# Stereovox XV Ultra



## rosgr63

Season's Greetings.

 Has anybody tried, listened to the new Stereovox XV Ultra Coaxial cable?

 Any impressions, reviews?


----------



## Jon L

Quote:


  Originally Posted by *rosgr63* /img/forum/go_quote.gif 
_Season's Greetings.

 Has anybody tried, listened to the new Stereovox XV Ultra Coaxial cable?

 Any impressions, reviews?_

 

It's so new, there really isn't much impression out there. Since I love the XV2, I'd love to try the XV Ultra as well, but double the price??!


----------



## rosgr63

I also have the XV2 and want to try the Ultra which is $350 for 0.5 or 1m.
 Maybe it's worth waiting for a review comparison to the XV2 first.


----------



## fkclo

The Stereovox website seems no longer available. Wondering :

 a) where I can find more information about the VX-Ultra ?

 b) where can I get a good deal for this cable ?

 I too am a very happy user of VX2 (using dual feed from Chord Blu to Chord QBD76).

 Thanks in advance.
 F. Lo


----------



## SleepyOne

You are right their website vanished! Not sure what is happening. Myabe contact www.highendcable.co.uk and ask them what is happening to Stereovox.

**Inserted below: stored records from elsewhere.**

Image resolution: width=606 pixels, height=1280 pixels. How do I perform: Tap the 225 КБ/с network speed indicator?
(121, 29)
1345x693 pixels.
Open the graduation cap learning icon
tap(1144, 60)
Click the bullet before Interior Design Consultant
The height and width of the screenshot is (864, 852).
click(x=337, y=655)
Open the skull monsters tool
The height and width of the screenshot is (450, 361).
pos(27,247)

 This place also offer nice trade in on old VX cable for new Ultra when (or if) it does appear - release date keeps pushing back.

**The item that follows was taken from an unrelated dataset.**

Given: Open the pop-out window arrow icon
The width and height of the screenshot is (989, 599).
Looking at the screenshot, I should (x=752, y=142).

Stereovox XV Ultra digital interconnectl cable - High end cable


----------



## fkclo

Thanks for the lead.

 I think the trade-in offer is not particularly attractive, as a good condition 1m VX2 can go for US$120+ at Audiogon ?

 But more importantly we need more impressions / reviews before we jump 

 F. Lo


----------



## DaveBSC

The Cable Company carries Stereovox products. Instead of waiting for reviews, why not just rent one from them and try it?


----------



## rosgr63

Some of us are not US based.


----------



## Nounours

Since end of February, it seems that the Stereovox VX Ultra has got very very positive reviews.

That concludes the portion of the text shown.